▶ [Job 1]:
Please answer these questions about the thread on pointer formats below.
(a) Which operators require pointers to the same object as operands?
(b) How many bytes does the malloc call in the code example allocate?
(c) In the final post, what is said to typically dictate the format of pointers?

Format of Pointers in Unix

D

Dan Pop

In said:
Pointers in C, no matter how they are represented by the
underlying hardware/architecture, always appear as a flat
address memory model.

In C, each object resides in its own flat address space. C defines no
metric for pointers to different objects. As a result of this, two
arbitrary (but well defined) pointer values can only be compared for
equality. The < and > operators (and their friends) require pointers to
the same object as operands. Otherwise, the program invokes undefined
behaviour, so "it works just fine on every implementation I know of" is
NOT a *valid* counterargument.

Dan
 
D

Dan Pop

In said:
And somewhere around the time of 05/16/2004 09:41, the world stopped and
listened as Stephen L. contributed the following to humanity:


Ah, the flat memory model. That's exactly what I was looking for.

It might be exactly what you were looking for, but it's not the right
answer.

Dan
 
E

Eric Sosman

CBFalconer said:
:

... snip ...



That is just NOT so. That fact is at the root of the ban on
subtracting pointers that do not point within the same object. It
also the reason that most pointer comparisons can only be for
equal/not-equal.

The ban also arises from the properties of pointer
arithmetic as defined by C: Subtracting two pointers (when
permitted) gives the number of instances of the pointed-to
type that lie between them. This is the flip side of what
happens when you add an integer to a pointer: Adding one
to a `double*' advances by the sizeof one double, not by
one byte.

So, consider

typedef char Buffer[527];
char *p = malloc(528); /* assume success */
Buffer *b1 = (Buffer*)p;
Buffer *b2 = (Buffer*)(p+1);
ptrdiff_t d = b2 - b1; /* bzzzt! */

`b1' and `b2' point to memory locations only one byte
apart, and one is not divisible by 527. The subtraction
is undefined, because there's no way to define it and
still maintain the properties of pointer arithmetic.
 
G

glen herrmannsfeldt

Barry Margolin wrote:

(snip)
He said "on a x86" and mentioned "Unix" in the Subject line, so he seems
to realize it's platform dependent.
It's probably not in the compiler manual -- the format of pointers (and
other data types) is typically dictated by the operating system's ABI.
Otherwise, you wouldn't be able to use applications compiled with a
different compiler than the system's libraries.

Word and item position data
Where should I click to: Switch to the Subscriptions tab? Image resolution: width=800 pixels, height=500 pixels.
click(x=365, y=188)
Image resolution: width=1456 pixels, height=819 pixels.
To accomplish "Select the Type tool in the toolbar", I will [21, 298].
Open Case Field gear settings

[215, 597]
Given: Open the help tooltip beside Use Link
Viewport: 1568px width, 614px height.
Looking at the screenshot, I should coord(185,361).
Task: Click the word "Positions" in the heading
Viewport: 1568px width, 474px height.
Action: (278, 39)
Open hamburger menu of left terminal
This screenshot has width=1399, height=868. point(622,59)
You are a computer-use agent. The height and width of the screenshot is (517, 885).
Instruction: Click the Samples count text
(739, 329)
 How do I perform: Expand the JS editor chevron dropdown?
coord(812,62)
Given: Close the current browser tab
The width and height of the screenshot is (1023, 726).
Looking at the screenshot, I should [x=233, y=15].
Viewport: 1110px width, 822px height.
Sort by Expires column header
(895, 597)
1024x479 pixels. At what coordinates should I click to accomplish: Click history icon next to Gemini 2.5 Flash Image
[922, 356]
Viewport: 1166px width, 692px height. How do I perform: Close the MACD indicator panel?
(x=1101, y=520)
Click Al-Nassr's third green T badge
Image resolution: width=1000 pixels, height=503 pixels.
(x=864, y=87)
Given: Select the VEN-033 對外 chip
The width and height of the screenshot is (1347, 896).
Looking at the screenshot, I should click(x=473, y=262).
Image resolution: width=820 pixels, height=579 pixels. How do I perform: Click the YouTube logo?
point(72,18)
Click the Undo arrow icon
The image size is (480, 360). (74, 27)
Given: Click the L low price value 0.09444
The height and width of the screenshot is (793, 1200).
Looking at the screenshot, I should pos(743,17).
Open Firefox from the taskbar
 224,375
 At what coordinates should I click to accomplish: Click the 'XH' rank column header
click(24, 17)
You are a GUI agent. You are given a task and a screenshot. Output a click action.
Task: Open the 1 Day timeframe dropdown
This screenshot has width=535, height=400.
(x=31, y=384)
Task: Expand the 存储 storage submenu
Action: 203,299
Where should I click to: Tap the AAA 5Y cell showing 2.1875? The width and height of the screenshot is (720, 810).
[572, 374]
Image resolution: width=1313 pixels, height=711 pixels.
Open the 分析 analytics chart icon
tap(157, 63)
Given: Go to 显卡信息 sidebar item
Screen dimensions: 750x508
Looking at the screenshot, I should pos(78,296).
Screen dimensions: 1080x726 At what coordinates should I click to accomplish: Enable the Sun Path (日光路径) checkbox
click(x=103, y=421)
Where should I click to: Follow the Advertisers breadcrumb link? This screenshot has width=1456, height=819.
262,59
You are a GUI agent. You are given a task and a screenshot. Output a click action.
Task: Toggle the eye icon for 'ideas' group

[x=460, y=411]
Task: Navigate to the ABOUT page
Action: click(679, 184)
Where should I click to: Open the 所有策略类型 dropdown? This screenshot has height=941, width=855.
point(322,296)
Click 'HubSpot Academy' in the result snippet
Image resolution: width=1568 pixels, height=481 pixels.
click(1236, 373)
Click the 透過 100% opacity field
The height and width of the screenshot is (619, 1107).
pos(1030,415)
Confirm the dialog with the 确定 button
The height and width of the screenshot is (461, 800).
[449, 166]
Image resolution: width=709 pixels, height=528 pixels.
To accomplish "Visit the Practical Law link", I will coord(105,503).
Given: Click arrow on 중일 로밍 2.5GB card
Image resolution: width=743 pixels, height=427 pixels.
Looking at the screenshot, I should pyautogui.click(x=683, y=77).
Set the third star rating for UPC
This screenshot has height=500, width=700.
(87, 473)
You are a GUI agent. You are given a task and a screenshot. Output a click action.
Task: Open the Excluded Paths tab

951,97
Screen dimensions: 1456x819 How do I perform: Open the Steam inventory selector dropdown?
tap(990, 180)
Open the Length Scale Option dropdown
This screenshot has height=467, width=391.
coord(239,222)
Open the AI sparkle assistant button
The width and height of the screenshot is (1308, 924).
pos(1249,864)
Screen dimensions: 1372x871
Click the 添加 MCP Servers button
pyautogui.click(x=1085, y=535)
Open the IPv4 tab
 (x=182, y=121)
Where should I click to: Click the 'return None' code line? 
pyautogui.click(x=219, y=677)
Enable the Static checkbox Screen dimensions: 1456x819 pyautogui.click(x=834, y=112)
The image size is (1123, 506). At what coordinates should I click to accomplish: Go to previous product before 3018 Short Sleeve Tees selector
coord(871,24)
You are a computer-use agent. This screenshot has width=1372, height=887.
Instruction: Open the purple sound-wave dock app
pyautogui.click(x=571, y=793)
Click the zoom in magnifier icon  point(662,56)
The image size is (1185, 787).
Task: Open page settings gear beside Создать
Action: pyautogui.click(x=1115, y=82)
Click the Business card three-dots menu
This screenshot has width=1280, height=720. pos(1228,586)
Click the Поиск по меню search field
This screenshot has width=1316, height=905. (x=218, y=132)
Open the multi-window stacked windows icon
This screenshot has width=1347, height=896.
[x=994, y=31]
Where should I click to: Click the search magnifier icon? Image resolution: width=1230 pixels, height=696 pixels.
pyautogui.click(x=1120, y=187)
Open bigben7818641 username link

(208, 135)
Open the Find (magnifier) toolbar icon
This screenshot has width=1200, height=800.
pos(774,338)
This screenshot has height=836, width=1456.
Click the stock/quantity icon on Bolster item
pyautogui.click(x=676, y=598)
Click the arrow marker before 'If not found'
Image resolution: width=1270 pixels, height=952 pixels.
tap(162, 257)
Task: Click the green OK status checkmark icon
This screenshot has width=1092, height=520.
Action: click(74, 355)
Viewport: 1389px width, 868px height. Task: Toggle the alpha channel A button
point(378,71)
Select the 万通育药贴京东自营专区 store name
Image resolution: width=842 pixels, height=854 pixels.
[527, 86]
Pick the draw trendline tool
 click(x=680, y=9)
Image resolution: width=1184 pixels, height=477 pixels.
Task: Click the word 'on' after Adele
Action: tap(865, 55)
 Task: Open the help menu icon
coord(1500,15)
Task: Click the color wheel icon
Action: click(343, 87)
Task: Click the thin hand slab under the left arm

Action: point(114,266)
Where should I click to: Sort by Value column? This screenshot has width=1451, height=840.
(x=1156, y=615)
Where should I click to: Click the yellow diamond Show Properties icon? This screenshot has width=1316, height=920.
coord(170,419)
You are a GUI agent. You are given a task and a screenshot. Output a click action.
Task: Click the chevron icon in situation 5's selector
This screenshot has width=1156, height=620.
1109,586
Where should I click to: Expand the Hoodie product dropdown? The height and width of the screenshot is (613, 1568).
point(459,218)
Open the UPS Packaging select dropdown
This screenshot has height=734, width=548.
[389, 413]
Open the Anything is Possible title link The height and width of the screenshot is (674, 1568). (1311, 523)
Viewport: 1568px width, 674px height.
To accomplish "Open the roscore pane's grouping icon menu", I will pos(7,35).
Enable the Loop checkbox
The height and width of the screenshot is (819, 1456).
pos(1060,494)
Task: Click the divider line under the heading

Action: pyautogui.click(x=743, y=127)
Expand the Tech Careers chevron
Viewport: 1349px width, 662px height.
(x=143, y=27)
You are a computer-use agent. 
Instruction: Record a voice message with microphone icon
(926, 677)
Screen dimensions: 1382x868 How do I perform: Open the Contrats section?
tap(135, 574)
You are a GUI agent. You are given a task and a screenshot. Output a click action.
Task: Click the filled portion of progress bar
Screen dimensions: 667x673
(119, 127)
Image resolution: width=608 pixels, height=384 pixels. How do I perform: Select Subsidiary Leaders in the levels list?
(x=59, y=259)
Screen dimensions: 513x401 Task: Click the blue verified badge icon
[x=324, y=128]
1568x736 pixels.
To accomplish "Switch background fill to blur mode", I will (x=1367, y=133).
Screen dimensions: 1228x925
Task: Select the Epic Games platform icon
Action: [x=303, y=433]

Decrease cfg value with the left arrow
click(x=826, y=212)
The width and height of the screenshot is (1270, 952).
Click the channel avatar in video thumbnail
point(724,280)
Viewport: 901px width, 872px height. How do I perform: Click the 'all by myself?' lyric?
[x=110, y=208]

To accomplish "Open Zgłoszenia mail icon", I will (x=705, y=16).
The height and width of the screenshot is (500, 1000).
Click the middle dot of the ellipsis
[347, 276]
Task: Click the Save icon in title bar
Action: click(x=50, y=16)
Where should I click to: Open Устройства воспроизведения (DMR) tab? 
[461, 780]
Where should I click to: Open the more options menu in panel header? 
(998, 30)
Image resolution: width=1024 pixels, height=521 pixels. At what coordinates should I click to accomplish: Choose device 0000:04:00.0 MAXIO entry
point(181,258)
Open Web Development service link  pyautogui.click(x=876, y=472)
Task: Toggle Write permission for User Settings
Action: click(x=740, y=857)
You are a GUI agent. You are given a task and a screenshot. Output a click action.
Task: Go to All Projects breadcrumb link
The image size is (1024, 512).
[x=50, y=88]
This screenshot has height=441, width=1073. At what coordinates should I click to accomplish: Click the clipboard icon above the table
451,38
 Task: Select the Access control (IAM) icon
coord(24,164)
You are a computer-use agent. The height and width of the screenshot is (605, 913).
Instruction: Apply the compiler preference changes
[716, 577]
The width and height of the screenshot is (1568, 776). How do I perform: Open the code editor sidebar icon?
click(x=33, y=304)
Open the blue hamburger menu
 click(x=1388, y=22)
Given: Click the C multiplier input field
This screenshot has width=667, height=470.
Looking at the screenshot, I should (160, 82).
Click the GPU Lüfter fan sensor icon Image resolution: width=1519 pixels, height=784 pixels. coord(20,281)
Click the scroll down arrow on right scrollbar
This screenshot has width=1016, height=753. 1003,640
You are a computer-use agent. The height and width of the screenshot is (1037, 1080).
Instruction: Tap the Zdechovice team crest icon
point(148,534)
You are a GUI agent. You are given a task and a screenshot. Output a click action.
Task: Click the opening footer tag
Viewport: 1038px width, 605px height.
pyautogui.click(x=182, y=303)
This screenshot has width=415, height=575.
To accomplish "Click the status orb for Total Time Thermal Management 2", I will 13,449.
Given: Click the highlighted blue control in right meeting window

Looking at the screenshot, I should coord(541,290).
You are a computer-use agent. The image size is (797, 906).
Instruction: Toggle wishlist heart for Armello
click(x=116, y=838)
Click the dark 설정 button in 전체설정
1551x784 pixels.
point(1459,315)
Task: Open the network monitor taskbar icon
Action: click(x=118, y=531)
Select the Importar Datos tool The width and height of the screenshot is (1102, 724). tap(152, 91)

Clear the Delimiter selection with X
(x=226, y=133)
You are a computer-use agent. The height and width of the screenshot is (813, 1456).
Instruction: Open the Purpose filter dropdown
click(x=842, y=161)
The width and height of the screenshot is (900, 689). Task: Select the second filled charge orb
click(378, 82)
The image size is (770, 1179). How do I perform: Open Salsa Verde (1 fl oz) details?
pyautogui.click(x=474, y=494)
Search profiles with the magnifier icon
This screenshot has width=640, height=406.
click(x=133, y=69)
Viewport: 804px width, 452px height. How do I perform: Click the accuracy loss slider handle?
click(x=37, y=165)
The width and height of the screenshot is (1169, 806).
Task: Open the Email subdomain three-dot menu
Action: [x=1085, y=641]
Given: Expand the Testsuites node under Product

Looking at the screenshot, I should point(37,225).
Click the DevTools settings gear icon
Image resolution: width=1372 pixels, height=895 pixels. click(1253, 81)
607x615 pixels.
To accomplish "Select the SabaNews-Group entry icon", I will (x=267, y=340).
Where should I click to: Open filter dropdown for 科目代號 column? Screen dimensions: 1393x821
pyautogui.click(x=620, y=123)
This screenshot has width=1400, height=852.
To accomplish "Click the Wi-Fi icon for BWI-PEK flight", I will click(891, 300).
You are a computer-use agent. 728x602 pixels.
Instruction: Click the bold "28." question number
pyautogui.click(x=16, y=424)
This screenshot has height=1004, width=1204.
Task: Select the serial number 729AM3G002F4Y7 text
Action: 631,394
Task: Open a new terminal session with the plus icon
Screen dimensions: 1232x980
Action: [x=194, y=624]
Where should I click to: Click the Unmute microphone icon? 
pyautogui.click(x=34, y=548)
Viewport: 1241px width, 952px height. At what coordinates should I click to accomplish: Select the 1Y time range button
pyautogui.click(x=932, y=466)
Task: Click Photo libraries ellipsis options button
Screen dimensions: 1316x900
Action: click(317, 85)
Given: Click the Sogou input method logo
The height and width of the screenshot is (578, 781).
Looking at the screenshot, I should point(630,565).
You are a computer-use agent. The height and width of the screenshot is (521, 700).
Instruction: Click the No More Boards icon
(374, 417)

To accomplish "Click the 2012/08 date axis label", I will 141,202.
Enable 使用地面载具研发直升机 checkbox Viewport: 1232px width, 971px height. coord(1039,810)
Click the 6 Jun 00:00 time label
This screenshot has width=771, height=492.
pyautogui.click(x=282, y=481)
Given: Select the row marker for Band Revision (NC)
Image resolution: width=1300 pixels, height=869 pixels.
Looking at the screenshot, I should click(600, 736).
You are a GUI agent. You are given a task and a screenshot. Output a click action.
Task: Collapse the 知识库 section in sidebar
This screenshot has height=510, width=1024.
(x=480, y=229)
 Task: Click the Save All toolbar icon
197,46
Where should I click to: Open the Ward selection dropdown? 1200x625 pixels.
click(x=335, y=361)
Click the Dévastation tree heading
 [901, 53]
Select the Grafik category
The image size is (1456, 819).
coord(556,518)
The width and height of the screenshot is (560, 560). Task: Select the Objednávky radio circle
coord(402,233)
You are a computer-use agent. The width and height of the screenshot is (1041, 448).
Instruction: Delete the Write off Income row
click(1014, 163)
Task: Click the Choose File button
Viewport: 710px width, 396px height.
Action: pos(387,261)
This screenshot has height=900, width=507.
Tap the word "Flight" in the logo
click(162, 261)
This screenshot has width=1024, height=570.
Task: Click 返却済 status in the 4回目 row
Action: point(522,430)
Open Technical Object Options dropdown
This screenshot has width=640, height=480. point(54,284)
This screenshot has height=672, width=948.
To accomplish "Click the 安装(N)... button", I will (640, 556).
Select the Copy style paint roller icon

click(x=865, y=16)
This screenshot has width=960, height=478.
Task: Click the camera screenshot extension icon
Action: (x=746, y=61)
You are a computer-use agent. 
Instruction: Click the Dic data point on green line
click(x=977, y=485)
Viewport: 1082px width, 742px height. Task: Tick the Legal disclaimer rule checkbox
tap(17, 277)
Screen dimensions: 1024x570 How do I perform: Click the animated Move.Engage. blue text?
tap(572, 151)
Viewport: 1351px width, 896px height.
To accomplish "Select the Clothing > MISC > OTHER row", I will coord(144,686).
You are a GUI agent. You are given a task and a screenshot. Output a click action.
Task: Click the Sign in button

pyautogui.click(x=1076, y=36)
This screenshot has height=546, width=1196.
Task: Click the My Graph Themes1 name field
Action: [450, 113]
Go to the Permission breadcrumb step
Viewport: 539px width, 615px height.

▶ [Job 2]:
Rewrite the records from the first line through the line containing "Action: (278, 39)", substituting "Screen size" for every "Viewport" and leaving everything else unchanged.

▶ [Correct response 1]:
(a) The < and > operators (and their friends).
(b) 528 bytes.
(c) The operating system's ABI.

▶ [Correct response 2]:
Where should I click to: Switch to the Subscriptions tab? Image resolution: width=800 pixels, height=500 pixels.
click(x=365, y=188)
Image resolution: width=1456 pixels, height=819 pixels.
To accomplish "Select the Type tool in the toolbar", I will [21, 298].
Open Case Field gear settings

[215, 597]
Given: Open the help tooltip beside Use Link
Screen size: 1568px width, 614px height.
Looking at the screenshot, I should coord(185,361).
Task: Click the word "Positions" in the heading
Screen size: 1568px width, 474px height.
Action: (278, 39)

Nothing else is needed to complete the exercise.